== EXCERPTED DATA ==

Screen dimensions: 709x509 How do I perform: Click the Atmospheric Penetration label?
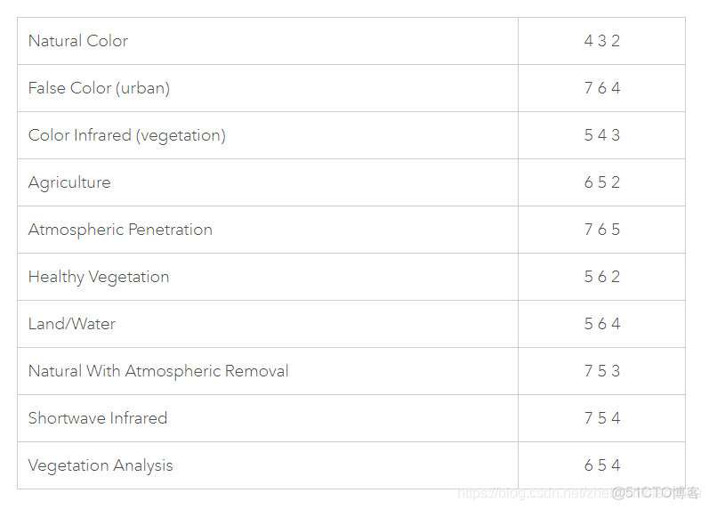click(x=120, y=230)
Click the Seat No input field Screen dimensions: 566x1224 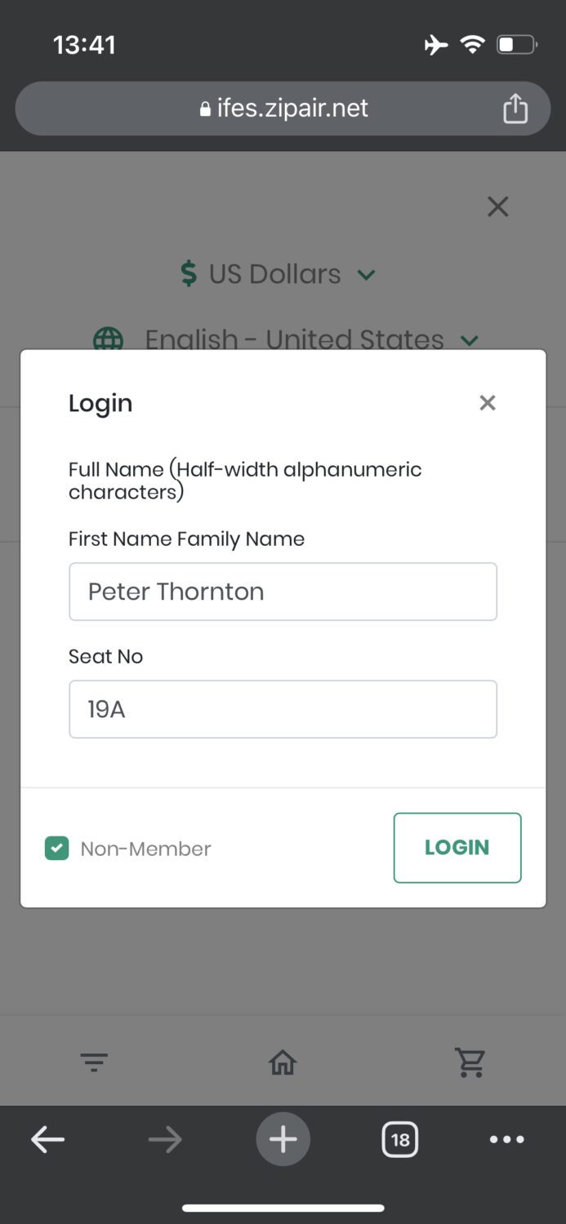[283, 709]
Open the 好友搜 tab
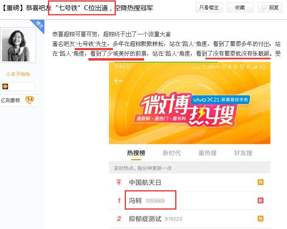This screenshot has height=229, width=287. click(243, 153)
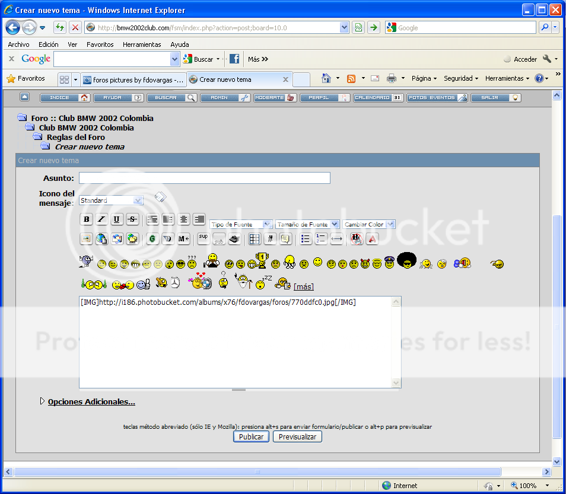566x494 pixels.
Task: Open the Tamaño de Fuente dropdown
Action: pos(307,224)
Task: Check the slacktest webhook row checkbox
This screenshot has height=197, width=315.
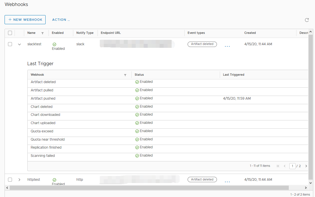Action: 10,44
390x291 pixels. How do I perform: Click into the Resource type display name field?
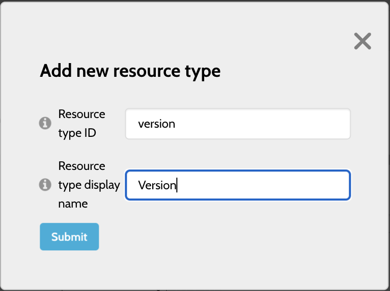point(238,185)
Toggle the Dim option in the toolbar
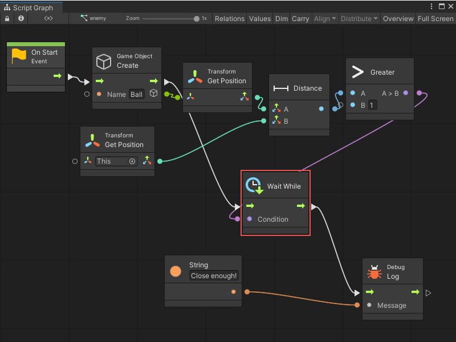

===

Write out only the lines from the one that contains "Open the 好友搜 tab" through the last line of the records above, both included, word for word and without the pictures.

Open the 好友搜 tab
This screenshot has height=229, width=287. click(243, 153)
566x494 pixels.
Task: Open the Tamaño de Fuente dropdown
Action: pos(307,224)
Task: Check the slacktest webhook row checkbox
This screenshot has height=197, width=315.
Action: 10,44
390x291 pixels. How do I perform: Click into the Resource type display name field?
point(238,185)
Toggle the Dim option in the toolbar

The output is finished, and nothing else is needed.